The volume constraint is a key component when dealing with optimization problems in cylinders. In this exercise, the volume is constrained at 64 in\(^3\). This means that our cylinder must hold exactly this amount of space. Using the formula for volume, \( V = \pi r^2 h \), we need to find a relationship between the radius \( r \) and the height \( h \) that holds this volume consistent while minimizing other factors like material use. This leads to creating an equation where \( r \) and \( h \) are dependent on each other, which then simplifies our equation into working with a single variable.

Finding critical points by using derivatives is important in calculus for optimization problems. Critical points occur where the derivative of a function is zero, indicating potential maximum and minimum points. To reduce material used in constructing the cylinder, the derivative of the materials function with respect to \( r \), \( M'(r) \), is calculated. This derivative is set to zero:\[4r - \frac{2048}{\pi r^3} + 64 = 0\]Solving this equation helps us determine the radius at which material use is minimized. Plugging this \( r \) back into the constraints will give associated values for \( h \), completing the dimensions that optimize the material usage.
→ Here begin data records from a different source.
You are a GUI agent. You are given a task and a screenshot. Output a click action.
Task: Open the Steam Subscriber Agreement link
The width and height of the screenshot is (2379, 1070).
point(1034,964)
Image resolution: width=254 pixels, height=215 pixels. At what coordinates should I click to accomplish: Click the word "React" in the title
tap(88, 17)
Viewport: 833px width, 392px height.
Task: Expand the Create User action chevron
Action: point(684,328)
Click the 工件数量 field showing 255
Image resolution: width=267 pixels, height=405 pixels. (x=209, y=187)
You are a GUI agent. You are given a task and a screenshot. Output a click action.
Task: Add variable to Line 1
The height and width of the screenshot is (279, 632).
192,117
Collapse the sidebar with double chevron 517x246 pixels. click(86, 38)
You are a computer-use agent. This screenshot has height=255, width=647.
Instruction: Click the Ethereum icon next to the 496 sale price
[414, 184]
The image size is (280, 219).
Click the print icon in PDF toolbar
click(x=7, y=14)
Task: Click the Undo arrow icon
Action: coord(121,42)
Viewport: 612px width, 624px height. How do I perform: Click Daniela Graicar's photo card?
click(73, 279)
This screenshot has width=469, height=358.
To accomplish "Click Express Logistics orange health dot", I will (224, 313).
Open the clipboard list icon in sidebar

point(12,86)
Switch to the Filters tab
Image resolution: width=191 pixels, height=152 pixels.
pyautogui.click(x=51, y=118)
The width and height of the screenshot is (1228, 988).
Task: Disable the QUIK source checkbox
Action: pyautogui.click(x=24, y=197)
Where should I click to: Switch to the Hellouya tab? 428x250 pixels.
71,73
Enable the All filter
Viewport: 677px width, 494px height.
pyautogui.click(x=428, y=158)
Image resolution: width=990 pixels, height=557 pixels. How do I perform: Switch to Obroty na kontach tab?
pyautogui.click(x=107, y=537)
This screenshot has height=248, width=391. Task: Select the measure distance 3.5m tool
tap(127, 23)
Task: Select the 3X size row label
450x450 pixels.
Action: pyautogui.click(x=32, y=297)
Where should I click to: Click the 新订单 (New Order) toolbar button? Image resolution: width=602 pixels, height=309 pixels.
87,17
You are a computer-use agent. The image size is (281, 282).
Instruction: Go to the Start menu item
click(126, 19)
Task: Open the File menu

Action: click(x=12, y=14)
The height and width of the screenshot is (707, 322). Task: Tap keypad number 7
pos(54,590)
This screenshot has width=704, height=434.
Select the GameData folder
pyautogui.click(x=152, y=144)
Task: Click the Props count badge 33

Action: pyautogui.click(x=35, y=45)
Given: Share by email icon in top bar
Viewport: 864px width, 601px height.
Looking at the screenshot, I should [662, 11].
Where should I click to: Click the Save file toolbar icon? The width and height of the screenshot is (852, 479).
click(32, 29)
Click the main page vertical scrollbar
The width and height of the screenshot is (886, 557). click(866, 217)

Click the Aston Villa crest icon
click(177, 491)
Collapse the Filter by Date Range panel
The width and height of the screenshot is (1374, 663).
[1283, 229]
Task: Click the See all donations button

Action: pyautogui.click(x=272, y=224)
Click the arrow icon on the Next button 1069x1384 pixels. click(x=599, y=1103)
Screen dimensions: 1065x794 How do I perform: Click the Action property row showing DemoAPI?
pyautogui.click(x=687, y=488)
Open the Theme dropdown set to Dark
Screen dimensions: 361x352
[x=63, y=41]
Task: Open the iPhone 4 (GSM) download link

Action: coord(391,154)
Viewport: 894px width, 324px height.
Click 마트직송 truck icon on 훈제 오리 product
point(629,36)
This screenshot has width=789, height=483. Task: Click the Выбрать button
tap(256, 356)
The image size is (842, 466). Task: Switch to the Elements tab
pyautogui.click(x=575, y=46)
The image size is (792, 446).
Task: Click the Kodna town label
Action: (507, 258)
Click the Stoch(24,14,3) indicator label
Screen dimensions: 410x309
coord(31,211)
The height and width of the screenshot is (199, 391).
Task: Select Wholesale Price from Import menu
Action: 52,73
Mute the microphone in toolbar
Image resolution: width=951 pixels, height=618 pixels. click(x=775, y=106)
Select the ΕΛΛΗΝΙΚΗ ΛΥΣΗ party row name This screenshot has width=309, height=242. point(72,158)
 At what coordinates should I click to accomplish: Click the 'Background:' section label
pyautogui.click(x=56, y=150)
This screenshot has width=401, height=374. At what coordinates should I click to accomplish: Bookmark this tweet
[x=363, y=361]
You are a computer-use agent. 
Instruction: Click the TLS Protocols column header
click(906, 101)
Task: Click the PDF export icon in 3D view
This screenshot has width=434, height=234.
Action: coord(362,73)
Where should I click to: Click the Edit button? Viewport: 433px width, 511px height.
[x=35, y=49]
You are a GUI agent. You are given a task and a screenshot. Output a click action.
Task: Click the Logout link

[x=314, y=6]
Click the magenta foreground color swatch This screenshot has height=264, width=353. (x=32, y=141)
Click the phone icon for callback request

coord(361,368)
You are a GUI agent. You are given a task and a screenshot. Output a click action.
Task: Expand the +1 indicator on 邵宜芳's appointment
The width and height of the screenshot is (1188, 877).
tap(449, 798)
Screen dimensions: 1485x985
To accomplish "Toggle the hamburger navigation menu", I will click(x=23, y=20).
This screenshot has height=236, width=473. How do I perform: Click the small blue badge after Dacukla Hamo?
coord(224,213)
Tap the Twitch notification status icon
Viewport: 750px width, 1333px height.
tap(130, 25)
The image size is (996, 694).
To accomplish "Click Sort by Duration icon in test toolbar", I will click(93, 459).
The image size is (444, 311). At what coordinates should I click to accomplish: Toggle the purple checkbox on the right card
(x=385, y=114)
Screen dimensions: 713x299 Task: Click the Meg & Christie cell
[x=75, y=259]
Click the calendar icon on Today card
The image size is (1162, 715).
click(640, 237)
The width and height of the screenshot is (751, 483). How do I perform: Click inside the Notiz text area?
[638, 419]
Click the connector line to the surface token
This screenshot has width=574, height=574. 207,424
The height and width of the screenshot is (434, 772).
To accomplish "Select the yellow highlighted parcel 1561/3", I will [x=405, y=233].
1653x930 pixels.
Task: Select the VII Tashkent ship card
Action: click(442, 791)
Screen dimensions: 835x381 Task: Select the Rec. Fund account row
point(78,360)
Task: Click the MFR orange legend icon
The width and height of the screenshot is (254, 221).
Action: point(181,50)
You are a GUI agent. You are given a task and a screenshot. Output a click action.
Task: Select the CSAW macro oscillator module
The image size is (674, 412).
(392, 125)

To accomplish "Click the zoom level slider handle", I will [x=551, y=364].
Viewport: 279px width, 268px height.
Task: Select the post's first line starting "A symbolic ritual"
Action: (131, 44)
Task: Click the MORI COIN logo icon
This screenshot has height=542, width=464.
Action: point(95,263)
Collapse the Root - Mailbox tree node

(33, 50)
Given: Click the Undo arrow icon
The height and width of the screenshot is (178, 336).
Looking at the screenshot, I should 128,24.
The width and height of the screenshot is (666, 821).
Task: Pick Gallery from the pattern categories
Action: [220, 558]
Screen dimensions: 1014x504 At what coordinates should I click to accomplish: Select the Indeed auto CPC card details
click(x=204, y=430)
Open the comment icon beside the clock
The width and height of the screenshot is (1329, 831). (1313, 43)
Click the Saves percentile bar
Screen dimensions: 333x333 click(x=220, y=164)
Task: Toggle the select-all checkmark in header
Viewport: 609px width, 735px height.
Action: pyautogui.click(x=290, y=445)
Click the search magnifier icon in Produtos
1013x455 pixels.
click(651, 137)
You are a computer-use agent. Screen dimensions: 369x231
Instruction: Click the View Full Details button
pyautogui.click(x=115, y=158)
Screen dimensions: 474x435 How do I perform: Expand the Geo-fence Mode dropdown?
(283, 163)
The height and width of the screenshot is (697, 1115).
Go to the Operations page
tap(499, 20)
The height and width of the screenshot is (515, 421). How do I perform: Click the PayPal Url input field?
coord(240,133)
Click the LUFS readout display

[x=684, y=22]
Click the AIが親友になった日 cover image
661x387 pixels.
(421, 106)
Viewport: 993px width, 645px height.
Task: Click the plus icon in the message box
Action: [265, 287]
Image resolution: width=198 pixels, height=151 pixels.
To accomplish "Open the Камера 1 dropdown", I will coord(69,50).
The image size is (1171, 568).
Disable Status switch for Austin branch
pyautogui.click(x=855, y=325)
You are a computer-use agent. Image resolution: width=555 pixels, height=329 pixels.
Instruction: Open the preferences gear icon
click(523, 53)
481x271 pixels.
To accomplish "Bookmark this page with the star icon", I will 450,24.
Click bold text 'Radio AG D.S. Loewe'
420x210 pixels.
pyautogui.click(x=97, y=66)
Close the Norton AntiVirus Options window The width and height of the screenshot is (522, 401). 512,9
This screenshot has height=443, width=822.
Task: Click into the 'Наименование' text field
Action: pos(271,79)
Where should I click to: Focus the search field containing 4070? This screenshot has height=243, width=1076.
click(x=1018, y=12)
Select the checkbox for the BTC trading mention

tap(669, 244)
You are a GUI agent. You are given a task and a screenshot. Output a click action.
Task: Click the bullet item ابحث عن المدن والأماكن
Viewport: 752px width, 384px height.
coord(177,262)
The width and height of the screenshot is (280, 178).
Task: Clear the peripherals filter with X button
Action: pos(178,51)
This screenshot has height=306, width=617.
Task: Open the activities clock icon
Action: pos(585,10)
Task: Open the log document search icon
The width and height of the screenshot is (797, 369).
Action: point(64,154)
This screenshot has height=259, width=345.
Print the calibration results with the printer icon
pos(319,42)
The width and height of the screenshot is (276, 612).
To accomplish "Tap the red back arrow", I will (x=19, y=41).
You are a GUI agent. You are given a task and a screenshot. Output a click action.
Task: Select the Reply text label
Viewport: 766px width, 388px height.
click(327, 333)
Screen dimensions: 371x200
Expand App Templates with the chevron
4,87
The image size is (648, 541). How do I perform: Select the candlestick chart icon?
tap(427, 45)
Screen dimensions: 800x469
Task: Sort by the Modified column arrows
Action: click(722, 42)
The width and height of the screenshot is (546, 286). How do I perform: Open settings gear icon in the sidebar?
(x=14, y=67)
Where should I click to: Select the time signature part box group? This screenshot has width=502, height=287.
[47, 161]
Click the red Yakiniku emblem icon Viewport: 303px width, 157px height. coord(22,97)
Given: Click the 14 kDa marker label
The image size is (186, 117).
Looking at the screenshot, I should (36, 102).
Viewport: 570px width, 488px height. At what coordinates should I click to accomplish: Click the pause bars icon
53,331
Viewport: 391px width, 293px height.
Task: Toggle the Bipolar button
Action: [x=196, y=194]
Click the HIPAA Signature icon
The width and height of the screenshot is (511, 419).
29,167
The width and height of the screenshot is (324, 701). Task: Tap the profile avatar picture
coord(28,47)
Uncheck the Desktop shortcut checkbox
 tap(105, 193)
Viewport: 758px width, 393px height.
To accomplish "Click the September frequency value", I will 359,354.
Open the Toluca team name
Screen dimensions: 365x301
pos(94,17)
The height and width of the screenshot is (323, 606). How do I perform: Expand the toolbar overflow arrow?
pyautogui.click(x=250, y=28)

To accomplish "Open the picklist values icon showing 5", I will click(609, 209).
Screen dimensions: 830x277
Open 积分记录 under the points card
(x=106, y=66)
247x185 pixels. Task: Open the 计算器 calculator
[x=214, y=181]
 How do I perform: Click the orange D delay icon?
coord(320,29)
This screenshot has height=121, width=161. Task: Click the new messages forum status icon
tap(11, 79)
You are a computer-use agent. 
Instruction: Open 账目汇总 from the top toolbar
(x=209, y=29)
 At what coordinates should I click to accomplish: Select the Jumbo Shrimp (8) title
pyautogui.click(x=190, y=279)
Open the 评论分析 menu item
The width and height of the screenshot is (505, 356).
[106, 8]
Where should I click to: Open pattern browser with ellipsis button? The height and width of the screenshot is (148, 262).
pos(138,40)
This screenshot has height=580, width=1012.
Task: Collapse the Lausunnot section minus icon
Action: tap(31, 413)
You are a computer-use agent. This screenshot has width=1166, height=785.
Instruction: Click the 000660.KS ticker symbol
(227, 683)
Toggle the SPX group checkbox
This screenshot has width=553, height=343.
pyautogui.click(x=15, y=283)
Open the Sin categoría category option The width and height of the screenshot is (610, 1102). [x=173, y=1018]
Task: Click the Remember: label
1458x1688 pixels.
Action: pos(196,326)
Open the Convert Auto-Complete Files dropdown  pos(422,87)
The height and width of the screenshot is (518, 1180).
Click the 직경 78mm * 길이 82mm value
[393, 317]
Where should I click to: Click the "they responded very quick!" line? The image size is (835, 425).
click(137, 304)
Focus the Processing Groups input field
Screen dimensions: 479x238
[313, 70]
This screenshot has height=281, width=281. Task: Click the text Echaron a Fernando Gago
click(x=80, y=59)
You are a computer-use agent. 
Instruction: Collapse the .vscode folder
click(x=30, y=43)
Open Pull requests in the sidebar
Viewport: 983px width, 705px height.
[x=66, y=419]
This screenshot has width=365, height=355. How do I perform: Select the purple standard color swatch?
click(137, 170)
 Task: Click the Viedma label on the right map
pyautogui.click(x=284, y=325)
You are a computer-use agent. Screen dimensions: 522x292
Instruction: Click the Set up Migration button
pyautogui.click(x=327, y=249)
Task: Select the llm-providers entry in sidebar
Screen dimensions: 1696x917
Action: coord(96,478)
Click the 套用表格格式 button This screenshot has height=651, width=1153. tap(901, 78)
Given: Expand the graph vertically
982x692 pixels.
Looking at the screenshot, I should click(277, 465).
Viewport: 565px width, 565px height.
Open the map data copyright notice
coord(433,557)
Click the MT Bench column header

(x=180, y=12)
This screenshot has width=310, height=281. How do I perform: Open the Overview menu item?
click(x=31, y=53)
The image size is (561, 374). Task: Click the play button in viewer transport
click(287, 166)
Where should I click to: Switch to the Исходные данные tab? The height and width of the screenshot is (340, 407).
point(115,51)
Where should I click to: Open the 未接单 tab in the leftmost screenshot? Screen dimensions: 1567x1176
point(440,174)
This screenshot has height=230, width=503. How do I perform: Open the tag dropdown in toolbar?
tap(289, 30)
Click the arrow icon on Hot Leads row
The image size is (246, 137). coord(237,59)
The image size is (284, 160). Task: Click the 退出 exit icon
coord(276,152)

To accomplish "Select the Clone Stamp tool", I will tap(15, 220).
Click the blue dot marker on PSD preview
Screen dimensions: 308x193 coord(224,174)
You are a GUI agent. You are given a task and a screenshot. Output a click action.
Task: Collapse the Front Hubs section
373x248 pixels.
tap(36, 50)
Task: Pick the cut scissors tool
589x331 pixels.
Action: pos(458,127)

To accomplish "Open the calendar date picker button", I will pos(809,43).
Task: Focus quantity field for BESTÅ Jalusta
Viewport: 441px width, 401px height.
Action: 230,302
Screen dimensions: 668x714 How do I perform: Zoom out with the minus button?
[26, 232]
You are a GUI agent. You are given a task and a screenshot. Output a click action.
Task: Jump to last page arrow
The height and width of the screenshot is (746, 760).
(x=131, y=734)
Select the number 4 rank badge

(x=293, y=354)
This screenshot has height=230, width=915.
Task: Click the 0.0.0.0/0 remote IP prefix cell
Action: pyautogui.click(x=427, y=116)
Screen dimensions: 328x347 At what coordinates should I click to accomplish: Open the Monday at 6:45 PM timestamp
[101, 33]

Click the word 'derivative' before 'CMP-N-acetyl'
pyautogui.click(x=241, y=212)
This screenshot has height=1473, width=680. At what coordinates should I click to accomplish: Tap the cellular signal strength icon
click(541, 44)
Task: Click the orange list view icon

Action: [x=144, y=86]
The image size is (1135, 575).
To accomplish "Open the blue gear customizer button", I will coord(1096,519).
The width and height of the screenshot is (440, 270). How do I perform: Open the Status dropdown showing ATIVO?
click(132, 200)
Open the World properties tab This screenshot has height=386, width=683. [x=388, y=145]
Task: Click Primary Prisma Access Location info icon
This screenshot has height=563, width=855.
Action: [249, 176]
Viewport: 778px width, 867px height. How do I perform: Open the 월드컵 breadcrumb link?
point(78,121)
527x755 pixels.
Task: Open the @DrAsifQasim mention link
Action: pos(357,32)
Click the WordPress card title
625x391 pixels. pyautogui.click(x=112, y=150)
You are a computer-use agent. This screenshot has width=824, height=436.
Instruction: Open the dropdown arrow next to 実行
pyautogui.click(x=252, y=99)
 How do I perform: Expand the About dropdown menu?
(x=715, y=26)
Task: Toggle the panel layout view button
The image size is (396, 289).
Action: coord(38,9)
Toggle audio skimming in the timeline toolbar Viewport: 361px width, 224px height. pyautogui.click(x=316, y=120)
Concrete applications involve minimizing materials for cost or efficiency reasons. In the scenario where you need to construct a cylindrical can, material minimization means using as little material for the structure while maintaining its volume. The total material is calculated from the area of the two circular ends and the curved side. - Top and bottom are formed from squares, thus their contribution is \( 2(r^2 + h^2) \).- The side material forms a rectangle when uncurled, calculated as \( 2\pi rh \). Summing these gives \( M(r, h) \). By finding a way to express \( M \) in terms of a single variable, then finding its derivative, we identify the optimal \( r \) and \( h \) that satisfy both the volume constraint and minimum material use. This process demonstrates how calculus helps in creating solutions that are both efficient and economical.